Mona Terry, Robertson’s mother, described to 8News how the virus ‘destroyed’ her daughter’s internal organs.
“This COVID ravaged her body,” explained Robertson. “She could not walk, she could not breathe and she knew she was in serious condition. She lived long enough for her kidney’s to fail, her liver to fail and finally her heart to fail.”
On January 1, 2021, just one hour into the new year, Robertson’s body gave out and she was pronounced deceased at 1:00 a.m. She leaves behind three children.
Terry says that her daughter was ‘absolutely terrified’ of the virus and her fear intensified when she was assigned to the COVID-19 ward at a long-term care facility in Hopewell, back in July.
“She was frightened of COVID,” said Terry. “The day they assigned her, she called me and said mom I am so scared and my words to her were to quit that job. Go home and sit down for a while until we get a vaccine.”
But she didn’t, despite her fears Robertson chose her passion and helped others. Everyday she got up, walked into work and helped sick residents fighting COVID-19. Unfortunately, Robertson contracted the virus herself, just days after Thanksgiving.
Shawanda Jeter is an administrator at Wonder City Rehabilitation and Nursing Center, formally known as Hopewell Healthcare. Robertson was a LPN, licensed practical nurse, at the facility for three years. Jeter says Robertson’s fellow nurses are devastated and they have taken in and treated COVID patients.
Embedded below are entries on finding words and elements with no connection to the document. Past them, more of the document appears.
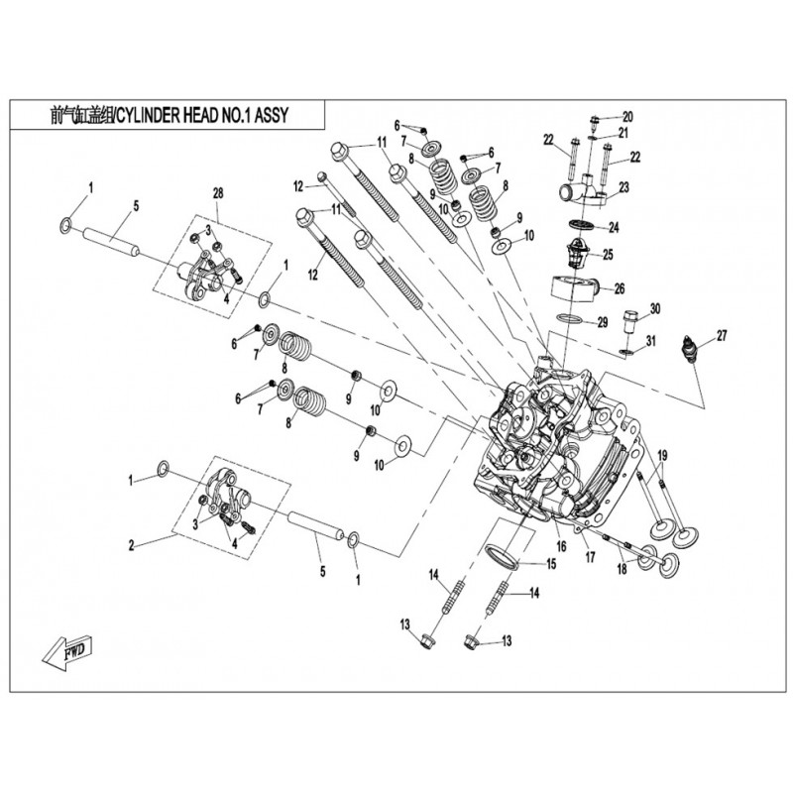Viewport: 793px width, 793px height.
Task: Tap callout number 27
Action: [x=721, y=336]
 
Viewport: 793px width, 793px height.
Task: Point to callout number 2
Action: [x=130, y=543]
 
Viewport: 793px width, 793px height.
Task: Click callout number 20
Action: [x=626, y=116]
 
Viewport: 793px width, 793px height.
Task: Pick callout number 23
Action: [x=624, y=186]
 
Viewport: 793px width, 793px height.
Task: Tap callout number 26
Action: [x=620, y=288]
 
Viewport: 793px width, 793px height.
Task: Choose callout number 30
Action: [x=654, y=308]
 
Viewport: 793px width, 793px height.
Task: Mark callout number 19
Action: [x=662, y=455]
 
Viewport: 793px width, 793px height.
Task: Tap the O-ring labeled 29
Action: [x=569, y=319]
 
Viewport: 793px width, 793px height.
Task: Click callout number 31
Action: [x=651, y=342]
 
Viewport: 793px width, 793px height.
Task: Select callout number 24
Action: [x=616, y=226]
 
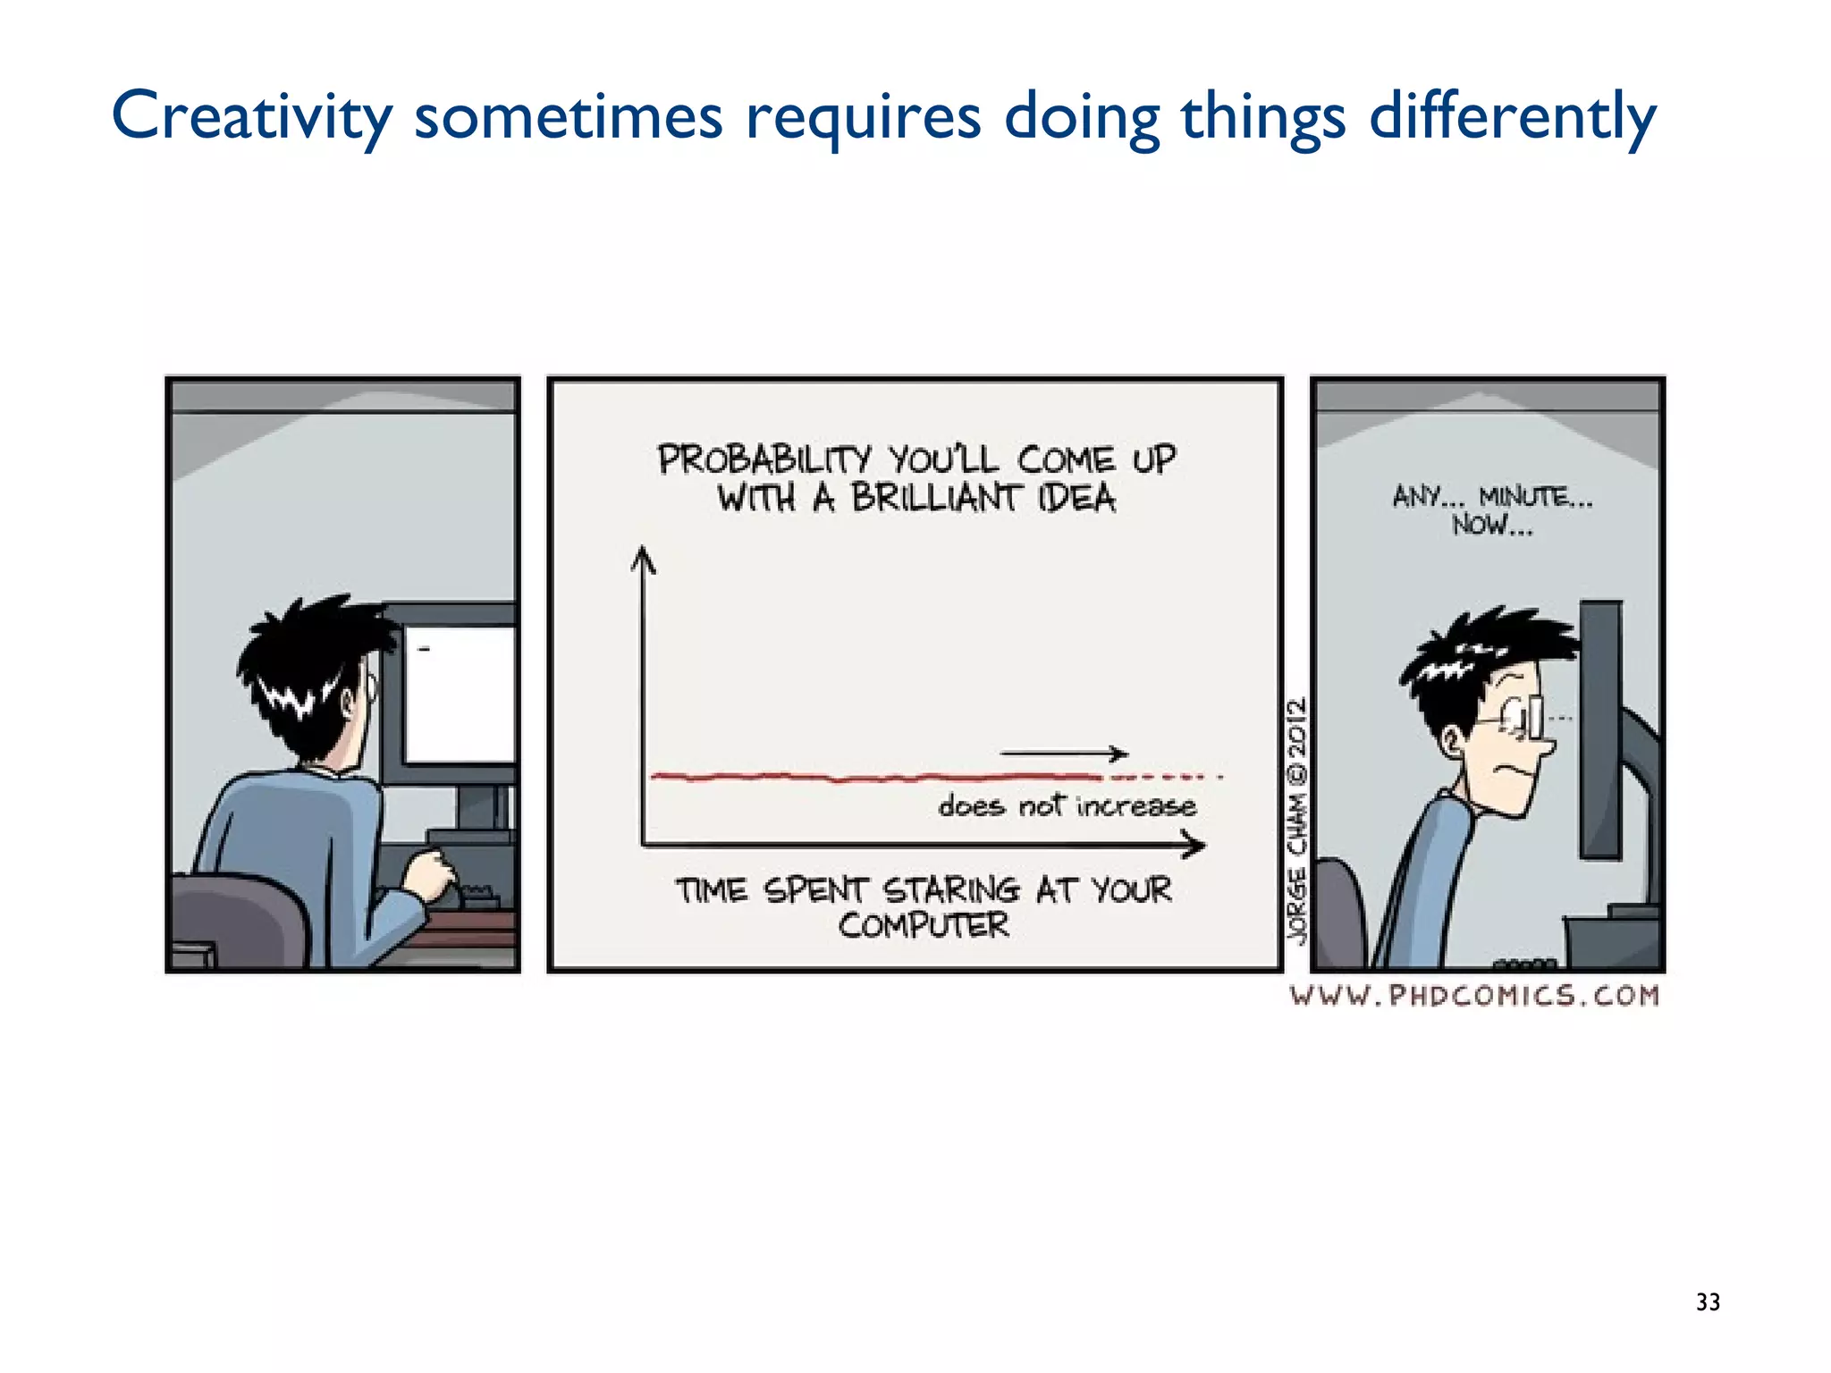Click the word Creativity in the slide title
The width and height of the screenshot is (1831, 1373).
coord(251,116)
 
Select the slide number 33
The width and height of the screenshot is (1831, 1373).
coord(1708,1302)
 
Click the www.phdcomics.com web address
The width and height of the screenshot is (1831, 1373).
coord(1474,996)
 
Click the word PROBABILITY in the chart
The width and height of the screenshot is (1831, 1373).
coord(764,459)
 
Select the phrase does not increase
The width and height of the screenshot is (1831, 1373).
coord(1067,806)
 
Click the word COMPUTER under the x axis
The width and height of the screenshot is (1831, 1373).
coord(924,925)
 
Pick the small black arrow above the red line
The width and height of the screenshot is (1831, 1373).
coord(1064,754)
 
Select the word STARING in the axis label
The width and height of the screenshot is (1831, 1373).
coord(951,889)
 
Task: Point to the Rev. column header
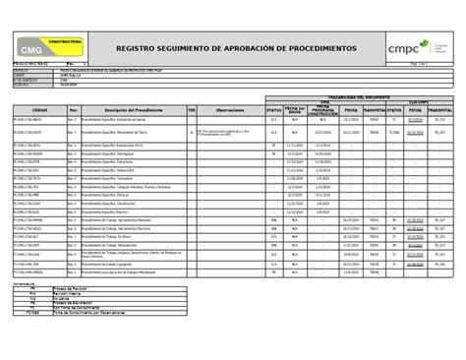(71, 110)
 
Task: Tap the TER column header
(192, 110)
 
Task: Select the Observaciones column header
(229, 110)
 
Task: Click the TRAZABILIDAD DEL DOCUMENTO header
(351, 96)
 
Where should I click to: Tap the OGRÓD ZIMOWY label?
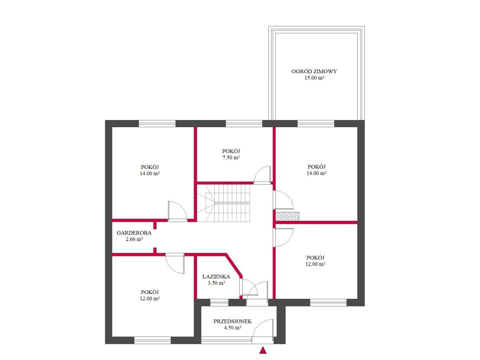314,71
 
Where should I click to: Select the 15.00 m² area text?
314,78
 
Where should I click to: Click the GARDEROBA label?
134,233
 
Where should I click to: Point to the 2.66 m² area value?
134,239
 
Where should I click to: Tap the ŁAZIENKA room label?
216,276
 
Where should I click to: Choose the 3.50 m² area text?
216,283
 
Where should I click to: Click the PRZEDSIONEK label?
232,321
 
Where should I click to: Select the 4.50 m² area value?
232,328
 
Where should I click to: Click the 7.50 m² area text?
231,157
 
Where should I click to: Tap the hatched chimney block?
287,216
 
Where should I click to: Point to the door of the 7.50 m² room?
262,175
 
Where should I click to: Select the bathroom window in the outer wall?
219,302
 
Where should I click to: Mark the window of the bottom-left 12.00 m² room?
152,340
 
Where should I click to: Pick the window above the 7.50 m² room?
244,124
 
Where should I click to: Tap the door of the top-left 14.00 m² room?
177,211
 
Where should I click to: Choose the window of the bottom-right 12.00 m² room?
328,302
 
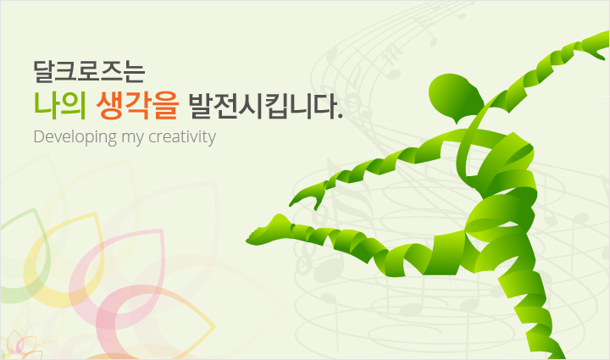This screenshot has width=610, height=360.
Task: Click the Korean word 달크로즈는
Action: click(89, 71)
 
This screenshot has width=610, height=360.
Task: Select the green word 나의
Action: click(60, 106)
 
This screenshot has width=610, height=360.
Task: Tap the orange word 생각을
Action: click(138, 106)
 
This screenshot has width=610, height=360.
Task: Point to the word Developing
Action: click(75, 137)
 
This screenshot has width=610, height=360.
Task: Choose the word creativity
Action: click(182, 137)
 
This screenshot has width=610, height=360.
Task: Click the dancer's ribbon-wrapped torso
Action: click(502, 183)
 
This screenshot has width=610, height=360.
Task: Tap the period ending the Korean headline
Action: click(341, 116)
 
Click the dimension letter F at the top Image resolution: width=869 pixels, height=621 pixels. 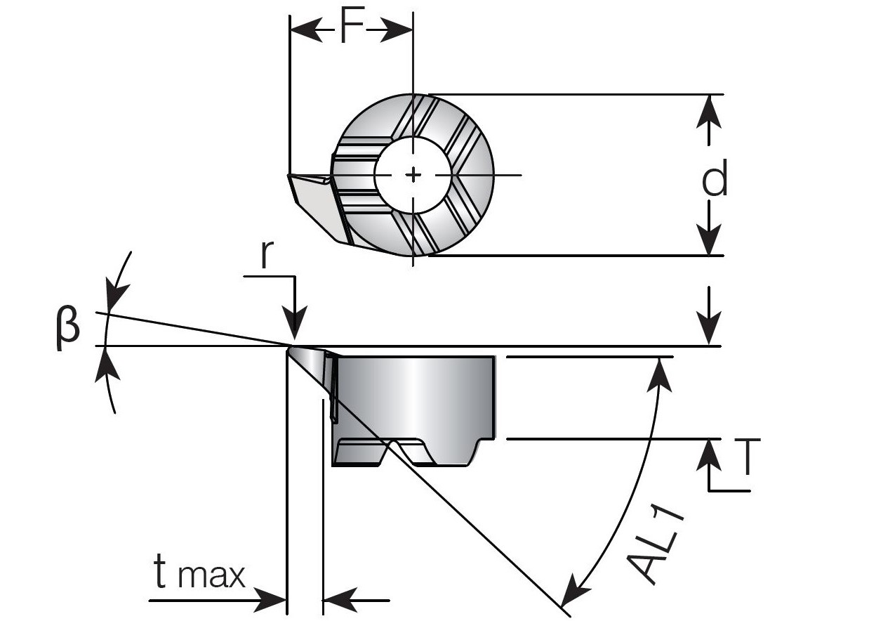tap(352, 30)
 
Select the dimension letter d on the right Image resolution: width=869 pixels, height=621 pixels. tap(715, 180)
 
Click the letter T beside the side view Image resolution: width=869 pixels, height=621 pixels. tap(748, 457)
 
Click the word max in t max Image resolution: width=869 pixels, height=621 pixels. tap(211, 575)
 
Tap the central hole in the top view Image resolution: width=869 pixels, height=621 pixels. tap(413, 175)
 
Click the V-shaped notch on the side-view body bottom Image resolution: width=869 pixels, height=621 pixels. tap(396, 449)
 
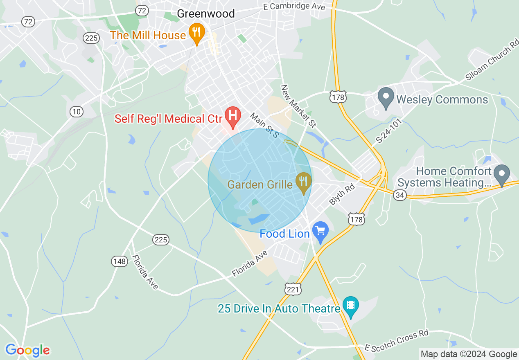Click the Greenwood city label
coord(205,14)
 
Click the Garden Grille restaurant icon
coord(303,182)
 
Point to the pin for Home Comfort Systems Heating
coord(502,175)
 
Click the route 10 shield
coord(76,111)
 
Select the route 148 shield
coord(120,261)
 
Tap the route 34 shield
coord(400,195)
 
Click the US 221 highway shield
coord(293,289)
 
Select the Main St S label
coord(264,125)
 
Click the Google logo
coord(27,350)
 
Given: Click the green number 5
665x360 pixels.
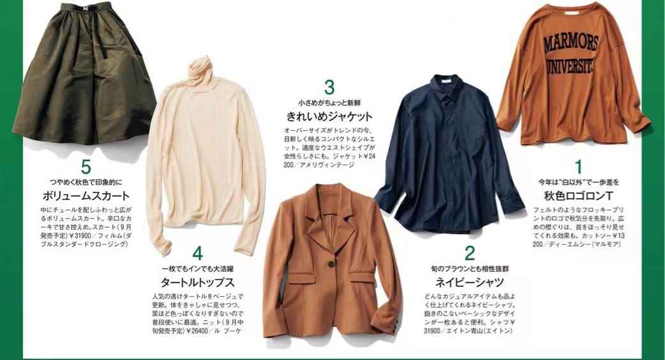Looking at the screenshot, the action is (86, 167).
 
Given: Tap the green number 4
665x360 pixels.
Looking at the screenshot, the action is (197, 253).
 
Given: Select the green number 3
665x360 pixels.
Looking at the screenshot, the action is (329, 87).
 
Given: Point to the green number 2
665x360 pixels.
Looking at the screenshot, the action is (470, 253).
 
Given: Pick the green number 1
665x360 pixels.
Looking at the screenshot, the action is (578, 167).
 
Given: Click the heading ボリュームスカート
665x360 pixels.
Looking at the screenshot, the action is (86, 195).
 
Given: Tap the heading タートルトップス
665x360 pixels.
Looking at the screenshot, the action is (198, 282).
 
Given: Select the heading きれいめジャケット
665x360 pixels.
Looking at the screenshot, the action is (329, 116).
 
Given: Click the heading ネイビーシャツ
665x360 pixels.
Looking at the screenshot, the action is (470, 282).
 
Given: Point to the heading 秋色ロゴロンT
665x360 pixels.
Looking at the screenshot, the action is (578, 195).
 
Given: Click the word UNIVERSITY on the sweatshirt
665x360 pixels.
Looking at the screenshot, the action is (572, 66).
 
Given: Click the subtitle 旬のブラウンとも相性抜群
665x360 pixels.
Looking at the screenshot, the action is (470, 269).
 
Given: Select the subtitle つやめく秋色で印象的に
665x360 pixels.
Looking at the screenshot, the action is (86, 183).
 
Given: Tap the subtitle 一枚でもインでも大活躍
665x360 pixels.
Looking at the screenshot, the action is (198, 269).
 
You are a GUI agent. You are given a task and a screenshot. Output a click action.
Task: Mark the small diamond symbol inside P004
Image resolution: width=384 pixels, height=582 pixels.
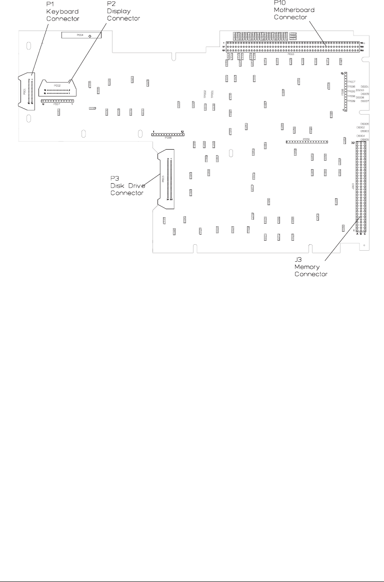(90, 37)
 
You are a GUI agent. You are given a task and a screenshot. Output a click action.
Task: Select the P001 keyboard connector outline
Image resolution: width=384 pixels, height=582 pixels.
(27, 91)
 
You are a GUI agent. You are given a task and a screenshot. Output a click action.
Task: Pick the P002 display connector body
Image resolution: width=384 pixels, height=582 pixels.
(56, 87)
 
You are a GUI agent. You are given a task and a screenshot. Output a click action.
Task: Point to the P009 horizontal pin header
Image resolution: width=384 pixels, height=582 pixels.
(306, 142)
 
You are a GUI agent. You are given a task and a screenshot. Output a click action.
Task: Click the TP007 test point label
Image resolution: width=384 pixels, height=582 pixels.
(352, 82)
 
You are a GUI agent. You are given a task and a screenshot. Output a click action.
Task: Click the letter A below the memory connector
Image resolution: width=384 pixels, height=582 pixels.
(357, 233)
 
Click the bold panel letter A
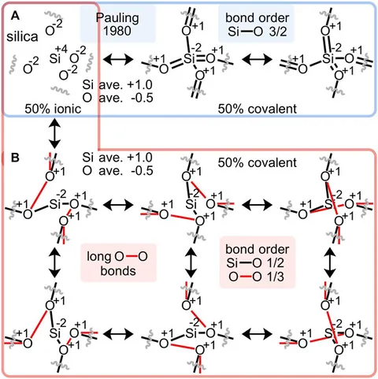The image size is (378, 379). point(15,17)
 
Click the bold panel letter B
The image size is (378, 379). point(15,158)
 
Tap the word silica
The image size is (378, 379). point(22,36)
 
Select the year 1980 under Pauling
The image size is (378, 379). point(117,31)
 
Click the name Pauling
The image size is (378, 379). point(117,18)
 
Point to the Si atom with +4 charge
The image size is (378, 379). point(55,58)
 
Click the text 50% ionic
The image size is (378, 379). point(53,109)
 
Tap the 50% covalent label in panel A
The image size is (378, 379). point(258,109)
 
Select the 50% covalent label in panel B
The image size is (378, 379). point(258,163)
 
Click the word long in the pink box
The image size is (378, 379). point(99,258)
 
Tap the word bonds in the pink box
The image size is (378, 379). point(118,270)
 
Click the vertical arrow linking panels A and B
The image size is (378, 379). point(55,133)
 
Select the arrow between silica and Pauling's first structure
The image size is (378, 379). point(118,59)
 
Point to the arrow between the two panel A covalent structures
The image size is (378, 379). point(257,59)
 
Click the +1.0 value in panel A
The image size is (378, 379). point(140,85)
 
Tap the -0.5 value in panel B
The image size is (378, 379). point(141,171)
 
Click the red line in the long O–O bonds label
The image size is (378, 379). point(131,257)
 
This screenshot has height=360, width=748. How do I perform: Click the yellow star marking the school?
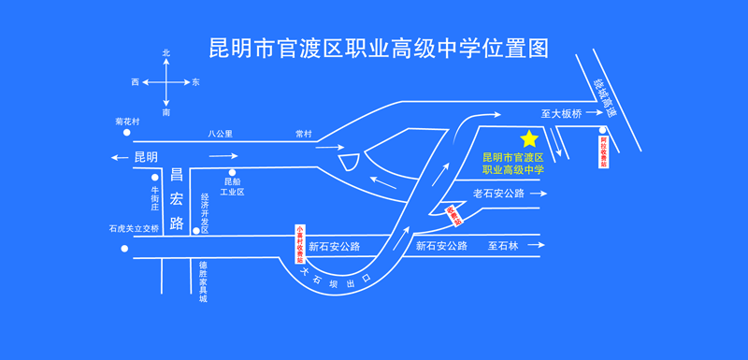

“We’ve tried to contain it as best as we can,” said Jeter. “We have been following CDC guidelines and working closely with the Virginia Department of Health. We are trying to console each other as much as possible, it was just something we were hoping she (Robertson) would pull through.”
Jeter goes on to say that Robertson lit up the halls of the facility and gave her all. The center is offering counseling to any staff or residents who may need it.
Although nothing will bring Robertson back, her mother says while grieving, she wants to use her daughter’s death to warn the public to ‘pay attention’. She also says she wants everyone to remember her daughter as a hard working nurse, as well as a loving mother and daughter.
“I want people to remember Syvie Mechelle Robertson and her sacrifices,” said Terry. “Mask up, listen to the CDC, take every word they say to heart, this is not a political platform, this is pure science. If we don’t listen, there’s going to be a lot more people grieving.”
Terry is a retired nurse and also wants to urge folks to consider getting the vaccine when it becomes available. Jeter tells 8News, Wonder City Rehabilitation and Nursing Center received their first doses of the vaccine this week.
Robertson was studying to become a registered nurse at Bryant & Stratton College and was expected to graduate in April. Officials with the college confirm to 8News that they will be providing Robertson’s family with an Honorary Degree and creating a scholarship for aspiring nursing students in Robertson’s name.